Here are some more shots from yesterday and a cool video of a fox named Leroy, coming up.  I took a pic in the same spot as the first "apparitiion" and while there is a clearing there, and the lighting conditions were a bit different, there is no clear image of anything there.  The second "false face" did not appear in any pictures the second round.


----------



## RedGinger (Jul 7, 2010)

Same spot as yesterday.  Don't know how to enlarge it.  See the cleared spot?  There is no discernable image there.  The previous picture had a transparent image in it, from what I can see.


----------



## RedGinger (Jul 7, 2010)

Someone left a stone on this one, as you can see.


----------



## RedGinger (Jul 7, 2010)

http://www.youtube.com/watch?v=3DsA9lX1F7M


----------



## swizzle (Jul 7, 2010)

Its tough to try to duplicate the same exact pic after a day or two. Unless your standing in the same exact spot then every pic you take will have slight variations. 

 Since I moved to my new place a year and a half ago I've been seeing foxes pretty regularly. Those babies are cute as sin. Momma was teaching her pups how to catch rabbits in our backyard. I love to see those little buggers. Swiz


----------



## Wangan (Jul 7, 2010)

> ORIGINAL:  Rockhounder55
> 
> Thanks for the explanation, Laur. I hate to imagine what might be left on my grave. []  ~Mike


 

 Im going to cut to the chase and have my headstone in the shape of a funtional urinal.[]


----------



## Wangan (Jul 7, 2010)

I love wildlife,especially those beautiful foxes.I remember when I drove tanker truck and knew there was a fox family where my dump off place was.I saw a kit going into the ditch on the other end of a culvert.I walked over expecting it to know I was there,but when I got to the culvert and looked into it the kit was just sitting there looking around with absolutely no knowledge of me sneaking up on it.I just couldnt resist and hollered into the culvert,"Hey what are you doing!".Im sure my loud voice coming out of the culvert sounded as if I was right next to it.He sprang straight up into the air and took off like a bullet back to where he came from,the den I presume.I know this may sound mean but I call it "awareness heightening" and no harm was done, and I got a good chuckle out of it.(sure wish I had a camera!)
	

	
	
		
		

		
		
	


	




 I bet it was a bit more wary to its surroundings after that and I may have helped it survive longer by being more observant.Any time I can sneak up that close to a wild animal is a feather in my cap,although a "rookie" kit is a bit easy.Id like to have a penny for every time I have had a hunter walk by me within 10 or 20 feet and they never knew I was there.(I hate blaze orange[]) I dont jump hunters.A wild animal and an armed man is quite a different story.[]


----------



## RedGinger (Jul 7, 2010)

I forgot they were called "kits".  I commend you for helping the kit so he would be wary of people.  That's a good thing.  Fred likes to holler at animals too, I guess[]  I suppose great minds think alike, Wangan.

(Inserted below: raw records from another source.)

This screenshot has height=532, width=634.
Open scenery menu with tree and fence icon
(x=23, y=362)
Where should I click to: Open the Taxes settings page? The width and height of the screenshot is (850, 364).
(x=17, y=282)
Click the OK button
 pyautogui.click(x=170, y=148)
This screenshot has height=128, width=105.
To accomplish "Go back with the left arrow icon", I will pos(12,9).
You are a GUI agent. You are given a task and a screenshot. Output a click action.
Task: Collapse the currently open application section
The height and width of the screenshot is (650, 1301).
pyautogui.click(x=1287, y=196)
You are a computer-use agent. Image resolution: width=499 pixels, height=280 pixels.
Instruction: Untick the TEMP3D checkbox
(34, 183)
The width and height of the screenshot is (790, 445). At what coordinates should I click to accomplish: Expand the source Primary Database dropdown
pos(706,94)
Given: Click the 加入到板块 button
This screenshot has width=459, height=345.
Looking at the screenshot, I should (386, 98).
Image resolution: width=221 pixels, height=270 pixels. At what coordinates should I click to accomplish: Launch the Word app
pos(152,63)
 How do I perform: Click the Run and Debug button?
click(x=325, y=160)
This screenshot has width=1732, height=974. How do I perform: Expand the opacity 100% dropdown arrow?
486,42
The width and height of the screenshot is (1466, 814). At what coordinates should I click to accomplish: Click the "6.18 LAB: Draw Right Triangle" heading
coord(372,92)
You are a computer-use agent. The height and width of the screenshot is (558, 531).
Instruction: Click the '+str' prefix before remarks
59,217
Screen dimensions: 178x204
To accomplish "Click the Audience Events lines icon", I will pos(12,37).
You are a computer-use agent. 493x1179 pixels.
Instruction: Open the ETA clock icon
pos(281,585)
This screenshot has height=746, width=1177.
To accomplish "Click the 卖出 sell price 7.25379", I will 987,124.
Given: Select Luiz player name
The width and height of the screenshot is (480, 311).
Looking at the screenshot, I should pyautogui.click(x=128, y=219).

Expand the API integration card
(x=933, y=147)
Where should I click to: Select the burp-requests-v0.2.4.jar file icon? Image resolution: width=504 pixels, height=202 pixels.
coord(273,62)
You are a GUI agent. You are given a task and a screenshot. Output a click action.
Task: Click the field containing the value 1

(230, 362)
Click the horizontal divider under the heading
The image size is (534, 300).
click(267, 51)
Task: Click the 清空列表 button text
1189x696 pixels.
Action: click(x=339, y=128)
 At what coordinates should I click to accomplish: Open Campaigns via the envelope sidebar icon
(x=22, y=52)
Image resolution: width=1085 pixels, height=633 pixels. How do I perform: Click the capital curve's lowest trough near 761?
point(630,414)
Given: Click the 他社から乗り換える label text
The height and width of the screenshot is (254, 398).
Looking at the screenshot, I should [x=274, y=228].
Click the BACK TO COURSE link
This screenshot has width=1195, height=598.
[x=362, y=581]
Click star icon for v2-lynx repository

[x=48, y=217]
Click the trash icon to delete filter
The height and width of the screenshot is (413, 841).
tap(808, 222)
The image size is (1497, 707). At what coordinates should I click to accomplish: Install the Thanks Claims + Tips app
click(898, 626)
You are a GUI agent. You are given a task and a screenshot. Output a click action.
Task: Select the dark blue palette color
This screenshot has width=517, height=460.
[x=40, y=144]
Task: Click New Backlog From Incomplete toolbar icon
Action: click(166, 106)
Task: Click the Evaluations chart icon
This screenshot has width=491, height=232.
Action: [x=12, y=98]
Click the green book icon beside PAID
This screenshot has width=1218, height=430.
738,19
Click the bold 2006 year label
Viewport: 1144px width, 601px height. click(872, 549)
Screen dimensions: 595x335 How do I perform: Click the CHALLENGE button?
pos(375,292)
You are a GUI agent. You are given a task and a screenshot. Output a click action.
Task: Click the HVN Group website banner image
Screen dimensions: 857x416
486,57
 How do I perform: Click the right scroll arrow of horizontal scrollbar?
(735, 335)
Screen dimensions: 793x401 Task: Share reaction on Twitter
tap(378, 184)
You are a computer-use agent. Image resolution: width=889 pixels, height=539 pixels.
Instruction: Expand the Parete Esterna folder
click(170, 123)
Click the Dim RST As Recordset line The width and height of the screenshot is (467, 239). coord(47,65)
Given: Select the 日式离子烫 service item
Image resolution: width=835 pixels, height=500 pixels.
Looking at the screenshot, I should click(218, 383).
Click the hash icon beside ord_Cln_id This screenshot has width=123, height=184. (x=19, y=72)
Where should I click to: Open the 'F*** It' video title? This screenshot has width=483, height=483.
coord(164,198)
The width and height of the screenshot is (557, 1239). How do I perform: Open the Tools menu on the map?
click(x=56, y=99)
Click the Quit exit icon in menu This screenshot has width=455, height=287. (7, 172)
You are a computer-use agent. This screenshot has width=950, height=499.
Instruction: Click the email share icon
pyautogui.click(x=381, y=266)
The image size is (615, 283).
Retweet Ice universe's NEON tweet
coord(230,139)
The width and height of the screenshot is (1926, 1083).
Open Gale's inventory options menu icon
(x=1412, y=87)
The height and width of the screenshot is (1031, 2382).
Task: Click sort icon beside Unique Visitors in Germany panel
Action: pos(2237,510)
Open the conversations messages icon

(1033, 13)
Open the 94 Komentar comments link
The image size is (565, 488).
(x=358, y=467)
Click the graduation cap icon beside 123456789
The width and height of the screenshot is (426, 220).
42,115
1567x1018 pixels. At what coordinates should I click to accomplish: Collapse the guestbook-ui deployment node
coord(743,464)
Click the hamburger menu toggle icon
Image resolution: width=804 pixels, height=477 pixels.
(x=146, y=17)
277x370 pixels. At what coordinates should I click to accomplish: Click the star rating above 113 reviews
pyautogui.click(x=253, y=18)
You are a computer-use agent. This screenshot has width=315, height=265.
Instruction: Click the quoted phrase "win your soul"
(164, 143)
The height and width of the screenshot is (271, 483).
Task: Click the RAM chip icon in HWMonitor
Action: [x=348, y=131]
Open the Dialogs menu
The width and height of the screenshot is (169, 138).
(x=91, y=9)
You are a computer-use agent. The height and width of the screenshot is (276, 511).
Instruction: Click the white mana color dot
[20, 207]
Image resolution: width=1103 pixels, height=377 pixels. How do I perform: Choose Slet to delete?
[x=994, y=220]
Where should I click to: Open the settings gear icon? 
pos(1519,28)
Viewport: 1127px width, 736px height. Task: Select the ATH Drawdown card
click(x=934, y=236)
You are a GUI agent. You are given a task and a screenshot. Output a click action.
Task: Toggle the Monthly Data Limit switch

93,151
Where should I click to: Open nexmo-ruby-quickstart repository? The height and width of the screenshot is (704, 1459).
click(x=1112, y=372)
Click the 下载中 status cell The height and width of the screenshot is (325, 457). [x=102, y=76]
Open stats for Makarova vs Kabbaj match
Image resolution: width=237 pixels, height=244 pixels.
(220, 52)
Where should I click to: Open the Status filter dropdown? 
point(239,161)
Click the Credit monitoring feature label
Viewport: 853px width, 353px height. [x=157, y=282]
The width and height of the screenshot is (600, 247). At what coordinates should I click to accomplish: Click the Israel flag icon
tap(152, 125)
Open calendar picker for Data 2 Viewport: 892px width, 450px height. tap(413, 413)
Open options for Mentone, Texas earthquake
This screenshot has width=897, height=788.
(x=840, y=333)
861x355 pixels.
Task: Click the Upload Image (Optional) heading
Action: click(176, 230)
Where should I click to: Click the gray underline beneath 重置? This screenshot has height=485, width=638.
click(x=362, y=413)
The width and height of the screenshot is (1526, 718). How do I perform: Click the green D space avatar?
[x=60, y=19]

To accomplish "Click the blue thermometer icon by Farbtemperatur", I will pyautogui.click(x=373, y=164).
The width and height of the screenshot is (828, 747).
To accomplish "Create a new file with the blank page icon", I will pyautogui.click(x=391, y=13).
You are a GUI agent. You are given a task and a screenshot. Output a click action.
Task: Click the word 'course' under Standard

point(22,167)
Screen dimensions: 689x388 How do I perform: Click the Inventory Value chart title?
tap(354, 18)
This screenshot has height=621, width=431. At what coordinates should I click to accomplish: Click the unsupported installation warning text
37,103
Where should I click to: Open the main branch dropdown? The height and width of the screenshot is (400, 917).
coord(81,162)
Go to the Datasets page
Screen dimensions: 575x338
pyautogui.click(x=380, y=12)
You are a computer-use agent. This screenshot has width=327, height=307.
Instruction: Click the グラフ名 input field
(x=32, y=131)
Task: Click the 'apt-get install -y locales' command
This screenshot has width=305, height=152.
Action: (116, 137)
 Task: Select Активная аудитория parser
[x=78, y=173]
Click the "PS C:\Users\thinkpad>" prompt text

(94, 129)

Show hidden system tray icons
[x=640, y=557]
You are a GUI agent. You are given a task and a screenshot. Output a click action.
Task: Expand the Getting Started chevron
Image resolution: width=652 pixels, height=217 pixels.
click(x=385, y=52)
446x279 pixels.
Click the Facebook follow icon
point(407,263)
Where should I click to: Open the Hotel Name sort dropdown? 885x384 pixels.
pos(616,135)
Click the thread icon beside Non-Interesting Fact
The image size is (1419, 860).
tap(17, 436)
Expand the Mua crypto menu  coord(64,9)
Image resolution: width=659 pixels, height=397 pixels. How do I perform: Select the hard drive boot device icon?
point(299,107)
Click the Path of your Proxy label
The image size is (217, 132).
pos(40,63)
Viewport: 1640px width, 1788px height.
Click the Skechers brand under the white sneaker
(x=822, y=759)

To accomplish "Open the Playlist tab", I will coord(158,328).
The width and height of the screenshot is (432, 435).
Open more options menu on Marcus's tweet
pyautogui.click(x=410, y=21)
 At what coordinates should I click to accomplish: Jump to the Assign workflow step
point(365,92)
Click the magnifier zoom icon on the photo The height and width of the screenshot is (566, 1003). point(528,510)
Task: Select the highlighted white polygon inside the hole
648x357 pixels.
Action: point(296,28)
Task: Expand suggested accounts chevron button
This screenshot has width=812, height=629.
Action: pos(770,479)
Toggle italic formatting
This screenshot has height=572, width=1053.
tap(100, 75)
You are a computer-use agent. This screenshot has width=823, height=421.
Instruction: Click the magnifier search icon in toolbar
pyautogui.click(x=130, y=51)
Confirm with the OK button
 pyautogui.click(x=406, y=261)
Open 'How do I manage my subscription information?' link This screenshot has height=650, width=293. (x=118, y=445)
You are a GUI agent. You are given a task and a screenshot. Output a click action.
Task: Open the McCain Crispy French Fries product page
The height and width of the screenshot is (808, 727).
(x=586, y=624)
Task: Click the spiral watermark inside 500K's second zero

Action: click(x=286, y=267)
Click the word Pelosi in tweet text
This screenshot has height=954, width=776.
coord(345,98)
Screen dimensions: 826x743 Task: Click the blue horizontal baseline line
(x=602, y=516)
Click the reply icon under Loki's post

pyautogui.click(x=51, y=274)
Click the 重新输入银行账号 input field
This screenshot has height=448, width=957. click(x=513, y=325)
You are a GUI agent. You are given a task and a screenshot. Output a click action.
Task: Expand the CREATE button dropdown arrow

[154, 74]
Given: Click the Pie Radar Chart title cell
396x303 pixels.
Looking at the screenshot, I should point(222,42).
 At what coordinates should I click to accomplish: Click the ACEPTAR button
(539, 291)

 Swiz, you're right it's hard to duplicate.  This is the same spot, though.  I'd like to go back at night.  I don't suppose anyone has a DVR (digital voice recorder) I could borrow.  I'd like to have a photo analysis of my pics.  I'll continue searching for someone.  I know there were at least one or two members here who were expert professional photographers.  Maybe they'll pop up.  

 Fred, your camera is safe in its case on my table.  Come on over for some blackberry cobbler anytime (maybe dessert) one night, and we could go back to the cemetery.


----------



## RedGinger (Jul 7, 2010)

> ORIGINAL: Wangan
> 
> 
> 
> ...


 
 Uh, maybe just flowers?  Another argument for cremation.  I don't know who will be around to do it, but I'd like my ashes spread in the Atlantic, please.


----------



## RedGinger (Jul 7, 2010)

Well, this is great.  I joined a forum that has a photo analysis section the other day, but it won't let me post a new topic or reply to any topics.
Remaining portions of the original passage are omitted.